◆ Your goal:
Could you set down every record below exactly as it appears?

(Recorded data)
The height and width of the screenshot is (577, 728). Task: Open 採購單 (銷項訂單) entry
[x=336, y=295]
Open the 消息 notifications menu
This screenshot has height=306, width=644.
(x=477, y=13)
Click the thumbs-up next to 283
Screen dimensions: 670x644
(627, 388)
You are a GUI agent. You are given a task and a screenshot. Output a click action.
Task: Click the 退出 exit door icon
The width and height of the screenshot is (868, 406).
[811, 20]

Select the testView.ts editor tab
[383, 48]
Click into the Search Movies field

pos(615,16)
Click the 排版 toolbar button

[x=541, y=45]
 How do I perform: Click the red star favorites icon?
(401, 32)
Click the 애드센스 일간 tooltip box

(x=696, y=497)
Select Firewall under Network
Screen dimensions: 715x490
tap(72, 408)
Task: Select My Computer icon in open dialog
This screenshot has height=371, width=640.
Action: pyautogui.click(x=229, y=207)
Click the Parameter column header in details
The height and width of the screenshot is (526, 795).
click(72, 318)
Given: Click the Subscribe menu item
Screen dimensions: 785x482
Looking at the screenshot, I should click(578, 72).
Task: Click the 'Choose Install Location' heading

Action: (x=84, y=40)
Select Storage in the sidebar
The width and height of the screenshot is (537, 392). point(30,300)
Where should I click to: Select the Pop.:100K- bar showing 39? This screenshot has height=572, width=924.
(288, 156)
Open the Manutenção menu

◆ Task result:
The height and width of the screenshot is (577, 728). Task: Open 採購單 (銷項訂單) entry
[x=336, y=295]
Open the 消息 notifications menu
This screenshot has height=306, width=644.
(x=477, y=13)
Click the thumbs-up next to 283
Screen dimensions: 670x644
(627, 388)
You are a GUI agent. You are given a task and a screenshot. Output a click action.
Task: Click the 退出 exit door icon
The width and height of the screenshot is (868, 406).
[811, 20]

Select the testView.ts editor tab
[383, 48]
Click into the Search Movies field

pos(615,16)
Click the 排版 toolbar button

[x=541, y=45]
 How do I perform: Click the red star favorites icon?
(401, 32)
Click the 애드센스 일간 tooltip box

(x=696, y=497)
Select Firewall under Network
Screen dimensions: 715x490
tap(72, 408)
Task: Select My Computer icon in open dialog
This screenshot has height=371, width=640.
Action: pyautogui.click(x=229, y=207)
Click the Parameter column header in details
The height and width of the screenshot is (526, 795).
click(72, 318)
Given: Click the Subscribe menu item
Screen dimensions: 785x482
Looking at the screenshot, I should click(578, 72).
Task: Click the 'Choose Install Location' heading

Action: (x=84, y=40)
Select Storage in the sidebar
The width and height of the screenshot is (537, 392). point(30,300)
Where should I click to: Select the Pop.:100K- bar showing 39? This screenshot has height=572, width=924.
(288, 156)
Open the Manutenção menu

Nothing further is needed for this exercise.